The latest cure comes from Infineta Systems – a provider of wide area network (WAN) optimisation systems for large scale traffic – courtesy of the Internet Research Group (IRG). IRG’s report indicates that concentrating data from multiple locations for analysis, and subsequently distributing it to employees in the field, can put such a huge strain on a WAN that corporations are sometimes forced to cap the big data traffic that now seems so crucial to their future competitiveness.
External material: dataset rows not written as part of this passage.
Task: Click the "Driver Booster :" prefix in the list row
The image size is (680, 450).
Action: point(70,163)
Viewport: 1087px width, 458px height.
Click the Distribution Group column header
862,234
Fortunately for everyone Infineta, which commissioned IRG’s research, has the very answer in the form of its Data Mobility Switch, which it claims is the only WAN optimisation solution designed specifically for high capacity Big Data applications. In addition there’s its Velocity Dedupe Engine, which Infineta says delivers “unprecedented levels” of scalability and bandwidth capacity to support critical workflows across the data centre interconnect.
If contextual evidence is anything to go by, IRG and Infineta have correctly identified some of the challenges. However, neither the report nor the announcement actually mentions one of the most potent contributors to the capacity problem: the expected exponential growth in the use by employees of mobile devices.
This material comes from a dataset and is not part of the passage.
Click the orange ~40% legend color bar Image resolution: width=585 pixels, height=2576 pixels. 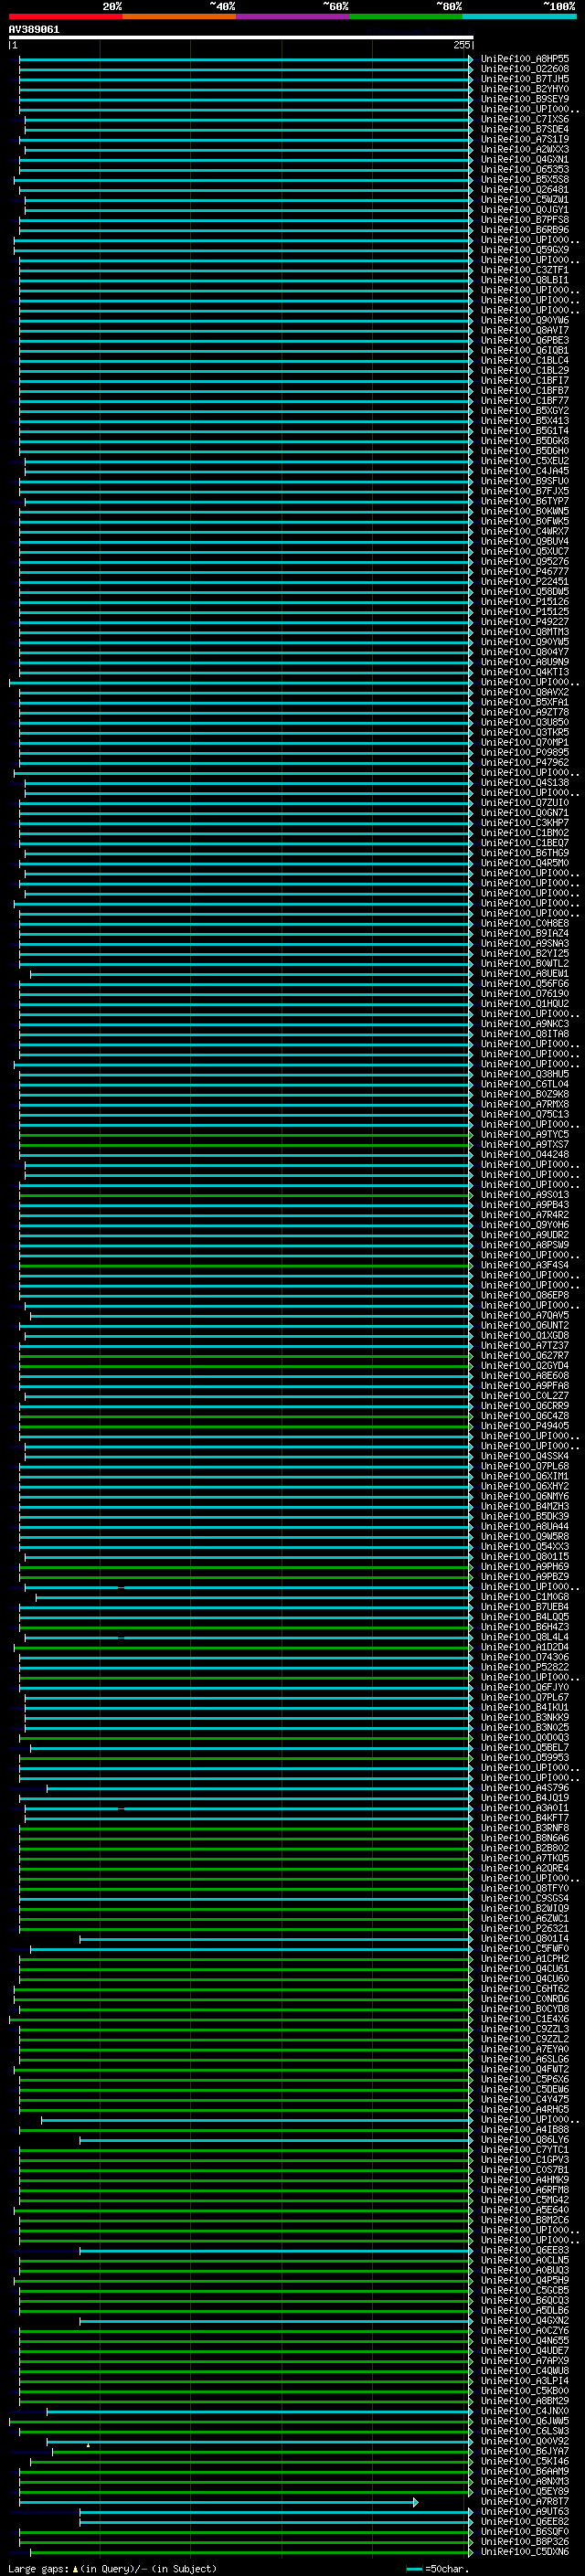point(178,17)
In a blog posting anticipating his imminent Enders Analysis report, telecoms specialist Ben Evans noted recently that monthly active users of Facebook’s mobile applications had passed the 300 million mark. And Ofcom’s recent International Communications Market Report for 2011 (LiveWire coverage here) reproduces figures from Cisco projecting a 21-fold increase in mobile data use in the United Kingdom by 2015, with even higher growth in countries like India and China.
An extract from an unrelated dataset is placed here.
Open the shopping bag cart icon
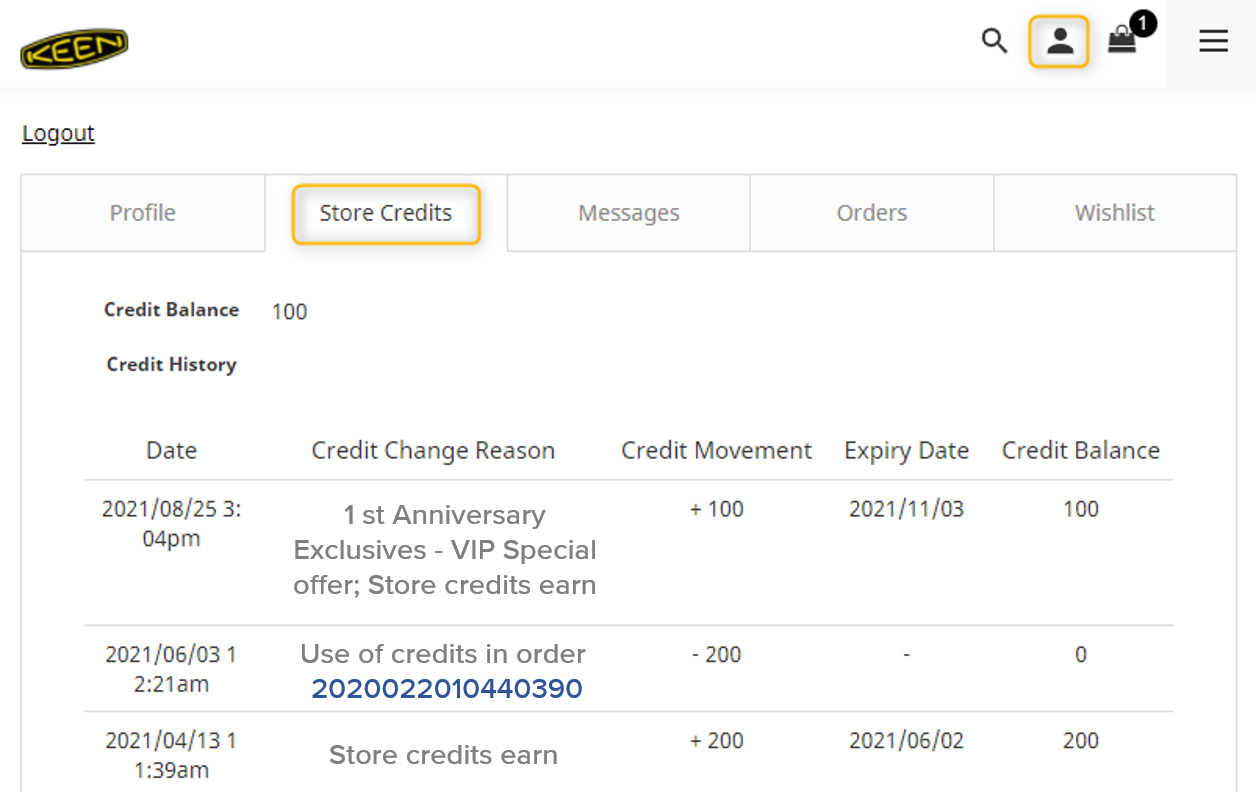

It’s a fair bet that not all of that use will be personal. As previous surveys have indicated (more LiveWire coverage) employees are going to be less and less tolerant of clunky company kit that doesn’t match the performance of their own mobile devices – no doubt piling even more pressure on the corporate WAN.
But whatever technological fixes may be needed, authority after authority in 2011 indicated that enterprises still didn’t know how to use Big Data. There’s currently too much emphasis on how much of it you’ve got and not enough on how you can exploit it, warned Gartner for example (LiveWire comment here). Web metrics currently aren’t fit for purpose said the United States Association of National Advertisers (more LiveWire comment). Plenty of companies just weren’t using it properly concluded the Economist Intelligence Unit (and more).
Their messages couldn’t be clearer: all the gizmos in the world are pointless unless there’s a parallel change in mindset about what Big Data is for.